How do you define a zinc deficiency? I've read that serum zinc is pretty inaccurate (as is copper or magnesium serum testing).

Looking at other biomarkers, or a zinc taste test?

I'm guessing that when "Nameless" took up the low-carb eating plan, they may have also increased eating soy.  Soy can really mess up the hormones.  I think we can blame soy for all this thyroid trouble and fibromyalgia and fatigue related troubles.  Add to that inadequate fish oils, butter, after years of telling us to avoid fats and sunlight (vitamin D) and you get a nice picture of what has happened to far too many of us.

I know this is an old post but I'm just going through all the thyroid-related posts. My TSH got flagged at a 9 when I went for a physical a couple weeks ago, and further tests came back with a Hashimoto's diagnosis.

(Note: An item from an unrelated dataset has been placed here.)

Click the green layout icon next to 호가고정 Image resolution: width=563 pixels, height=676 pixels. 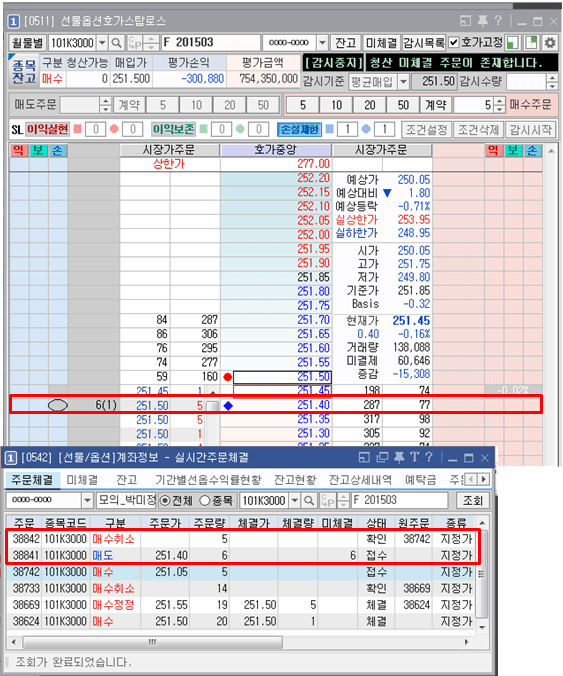point(513,43)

I just don't know. I follow a gluten-free diet, in fact I avoid all grains. I avoid all sugars, I don't consume any high-PUFA vegetables oils. I have not eaten any sort of soy (except for rare splashes of fermented soy sauce here or there) in a dozen years. I always cook any veggies I might eat  that call into the goitrogenic category. I supplement with 5000 IU of D3 in gelcap format daily. I consume most of my fats as sat fats/animal fats. I take fish oil, cod liver oil. I love to eat sardines.

Yet my thyroid apparently has slowly been getting worse over the last couple years. My TSH is definitely higher than it was in 2007, and that was higher than it was in 2006 - slowly been climbing over the last few years until finally the doctor red-flagged it.

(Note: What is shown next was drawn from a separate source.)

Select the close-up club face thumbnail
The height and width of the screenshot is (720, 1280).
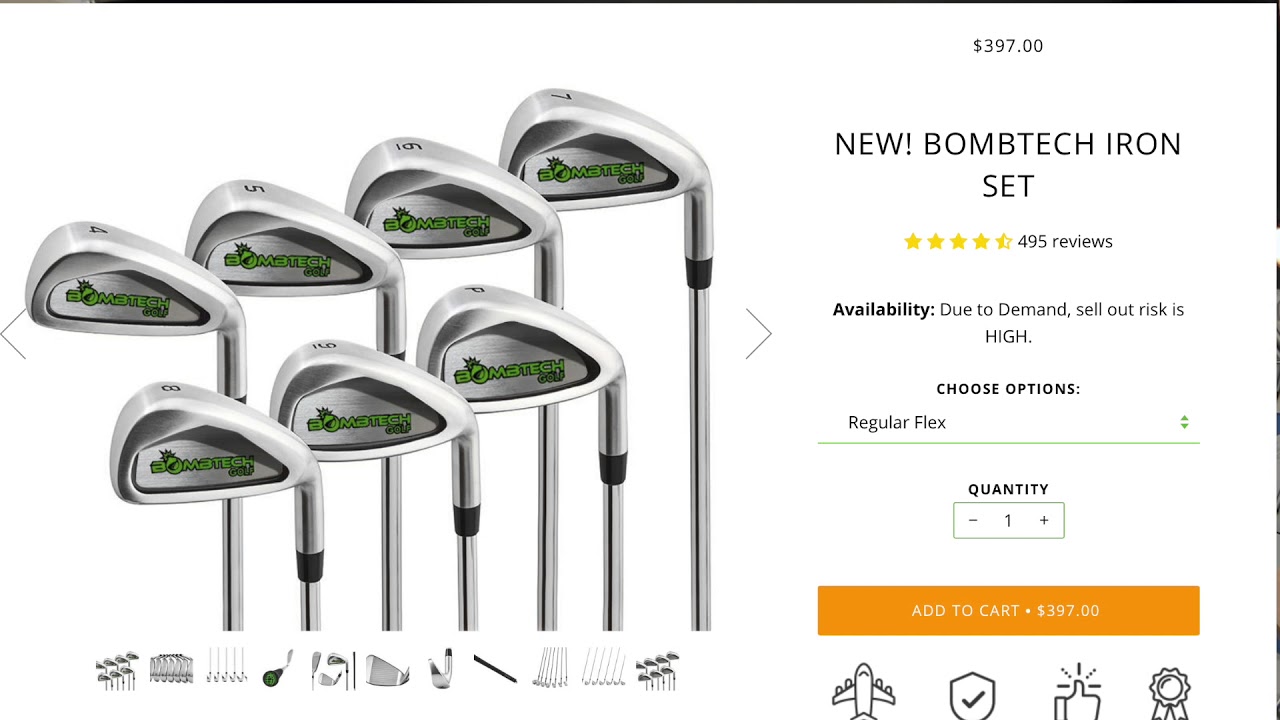click(387, 669)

I have Hashimotos. Was diagnosed at 15. Had it long before then. I am convinced it is genetic when I look at other family members (although no-one else has been diagnosed). I am on 'correct' dosage of thyroid hormones but many of the symptoms still exist and I would LOVE to blame my GP but the fact is that they are overworked and are doing the best with what they have - like the rest of the population. Recently diagnosed with anxiety by a psychologist. Does this cover the hashimotos symptoms completely or partially? Who knows? All I know is that I am drunk now as I am bone tired from trying and failing from everything from relationships to work - alcohol seems to be the only way out...although my psychologist has told me it isn't - just being tired and weak I guess. I'm sure you will delete this post as soon as you see it blog owner, but before you do, I hope a few Hashimotos/anxiety sufferers see one person struggling to be better despite the messy interference of life. Having a temporary failure right now but will be back on the horse again tomorrow like every other day.

Love you all.

XXX.

JMC at the blog animal pharm has linked some fantastic resources from Loren Cordain and how the Paleo diet reverses autoimmune diseases (incl JMC's own rheumatoid arthritis). Wheat is not the ONLY culprit. Legumes, Dairy/casein, nutr'l deficiencies, excessive fruit/HFCS, lack of exercise, lectins, etc are part of the equation for autoimmunity disorders as well.

What a brilliant idea! Thanks for sharing this information. I have hypothyroidism for almost 4 years and it was terrible. I am currently taking porcine thyroid .  Now I'm gaining back my normal life.